Exercise requirements -> Every line in the entries that holds "height" should be identified and copied.

Dataset ->

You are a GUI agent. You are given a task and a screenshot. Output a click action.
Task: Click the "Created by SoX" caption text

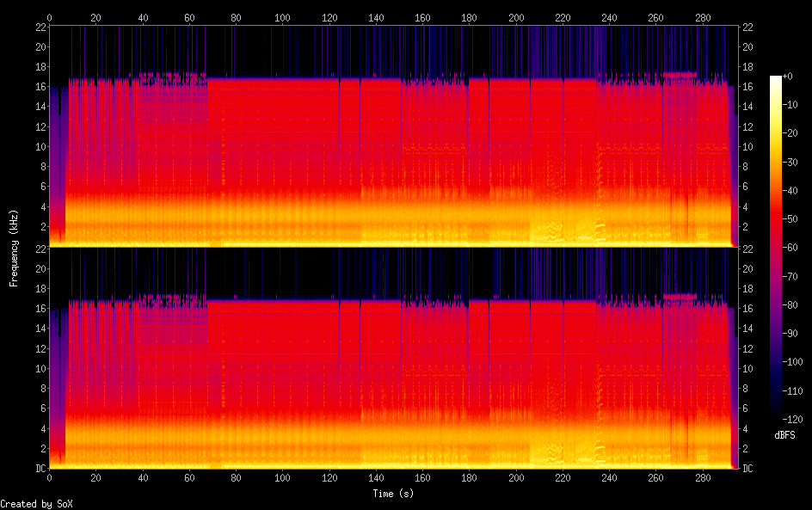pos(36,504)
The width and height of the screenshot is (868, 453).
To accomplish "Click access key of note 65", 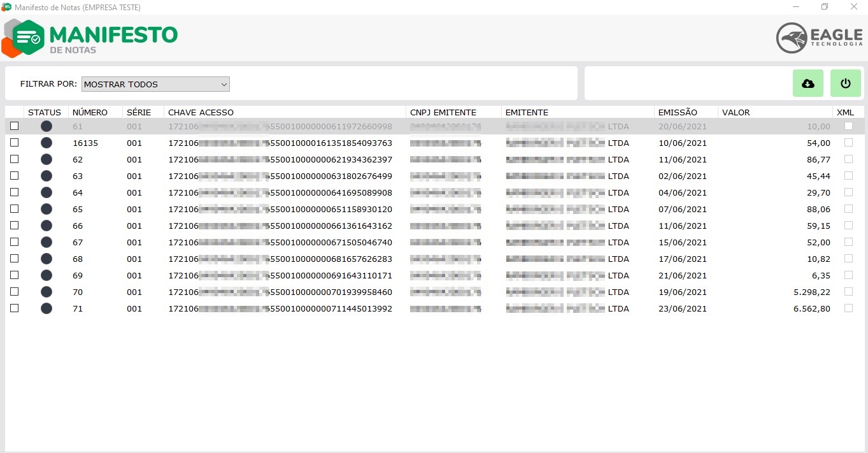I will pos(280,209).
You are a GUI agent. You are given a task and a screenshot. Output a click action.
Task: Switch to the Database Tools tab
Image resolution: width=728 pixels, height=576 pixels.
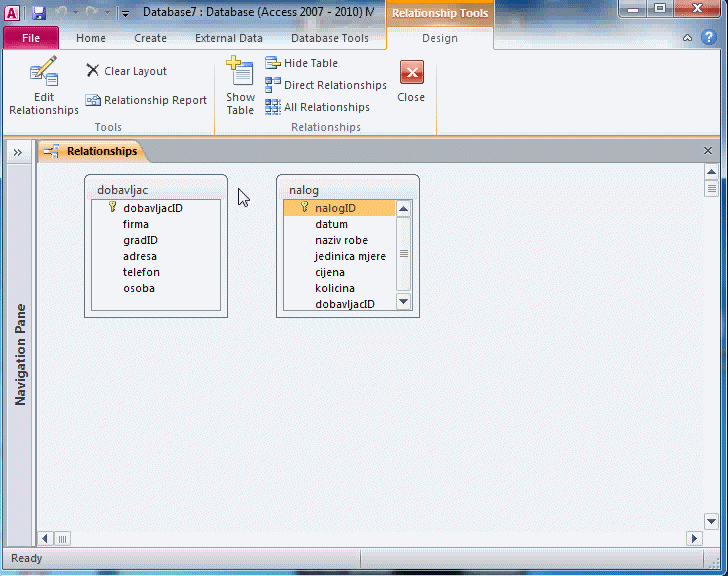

The answer ->
The width and height of the screenshot is (868, 453).
Image resolution: width=728 pixels, height=576 pixels.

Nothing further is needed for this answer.